Tracy fue a abrir y recibió una agradable sorpresa.

– Hola, Millie.

No era la Millie de Los millones de Millie. Esa Millie era un personaje de ficción, mientras que Millie Wheeler no lo era. Millie Wheeler ocupaba el apartamento que estaba al otro lado del rellano. La ligera coincidencia en lós nombres era una de esas cosas que hacen la vida dificil.

Cuatro meses atrás, cuando Tracy había alquilado el apartamento en el Smith Arms, había visto, junto a su buzón, el nombre de MILLICENT WHEELER, pero no le había dado importancia. No más de la que le había dado al nombre del edificio mismo.

Pero el ver aquel nombre -Smith Arms- escrito encima del portal cada vez que entraba al edificio, y el encontrarlo en la correspondencia que sacaba de su buzón, se había convertido ya en una definitiva fuente de fastidio.

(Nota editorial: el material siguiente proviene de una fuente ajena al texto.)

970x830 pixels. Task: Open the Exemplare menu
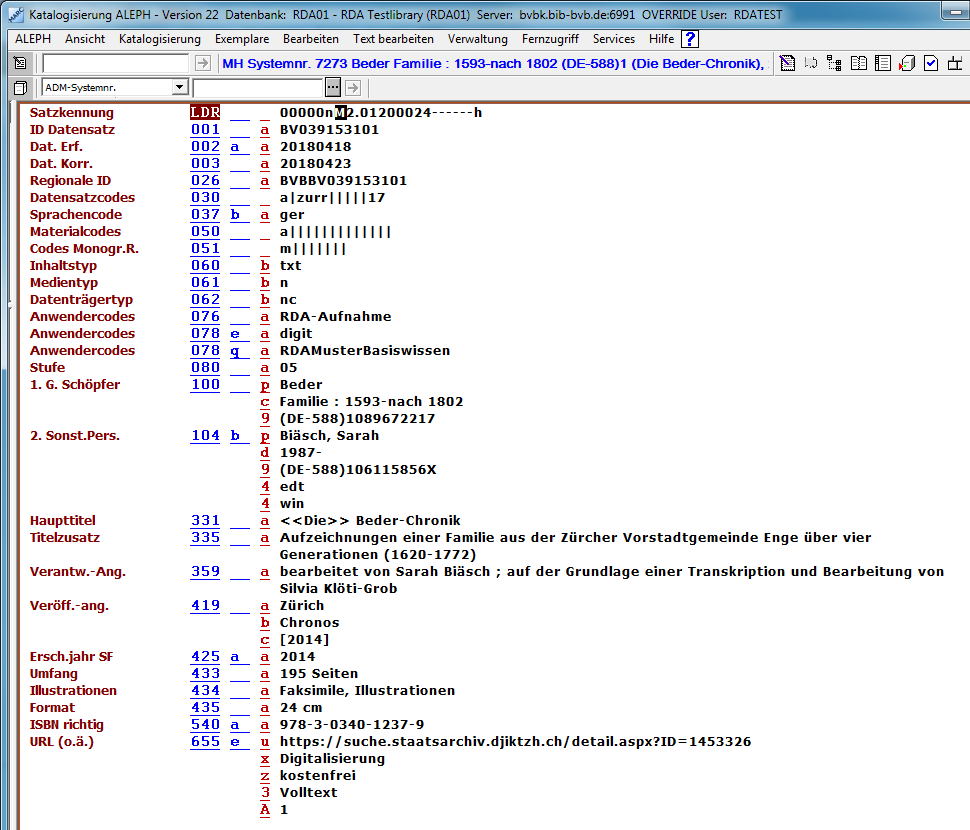click(241, 39)
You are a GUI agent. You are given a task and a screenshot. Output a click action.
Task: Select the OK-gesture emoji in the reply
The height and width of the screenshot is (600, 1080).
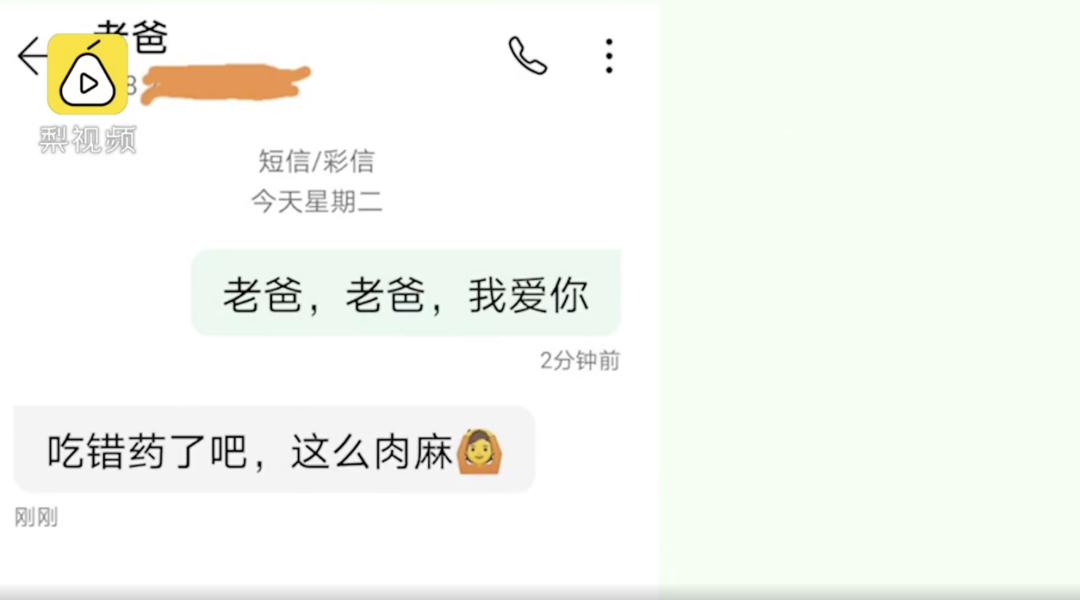[479, 452]

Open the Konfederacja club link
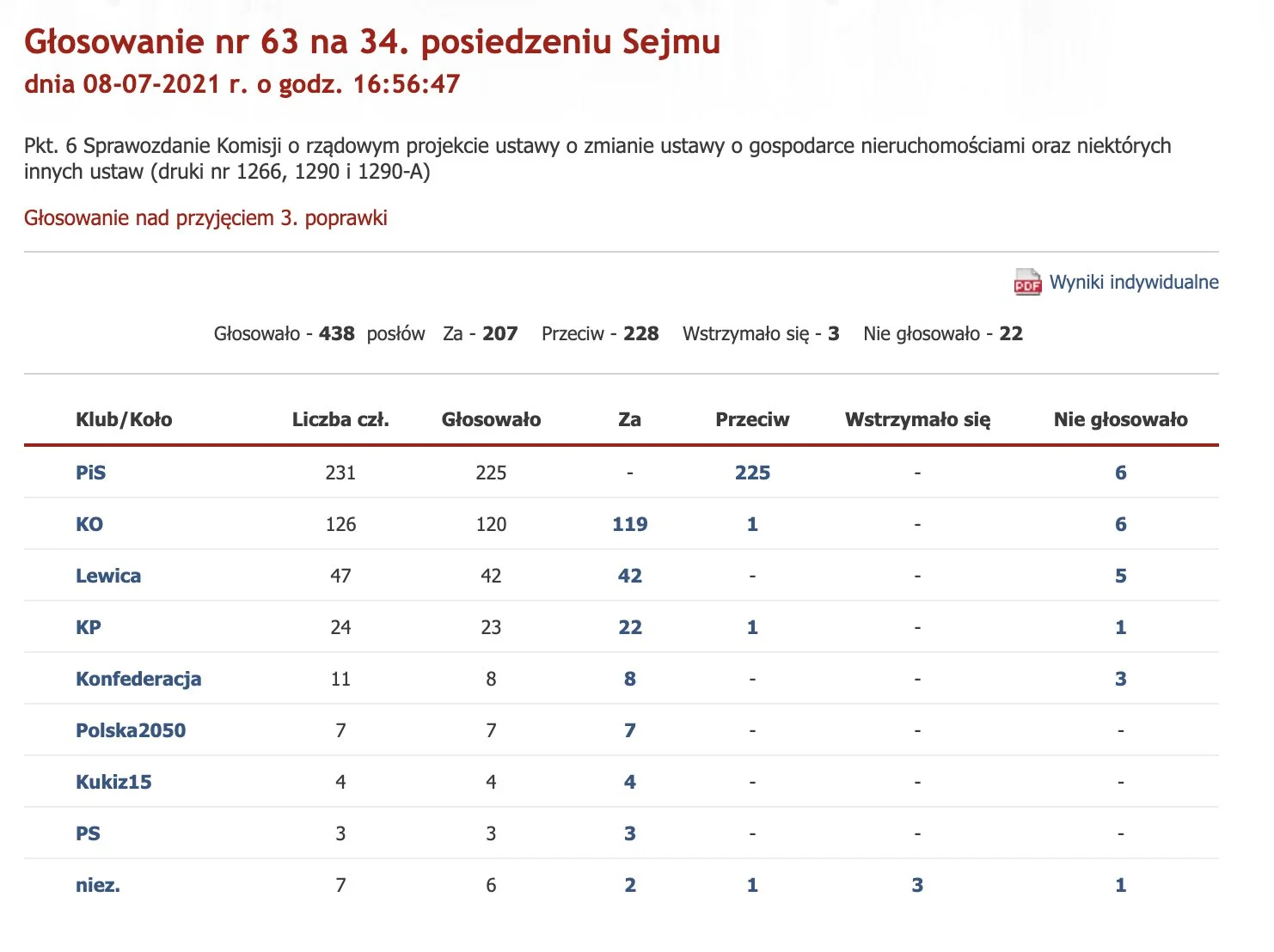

Aunque con ciertas diferencias, le ocurría lo mismo con Millie Wheeler. La chica le caía bien. Era amistosa como un cachorro de pastor escocés -al menos hasta cierto punto-, y uno no podía evitar que le cayera bien. Sus enormes ojos azules habrían tenido un éxito formidable en televisión, si ella hubiese tenido la nariz un poco más pequeña y si se hubiera preocupado un poco más por la forma en que llevaba el pelo. Además, tenía una sonrisa demasiado amplia o, al menos, eso parecía hasta que uno la conocía lo bastante bien como para saber que era sincera hasta el último milímetro, entonces, uno no se percataba de la anchura de aquella sonrisa.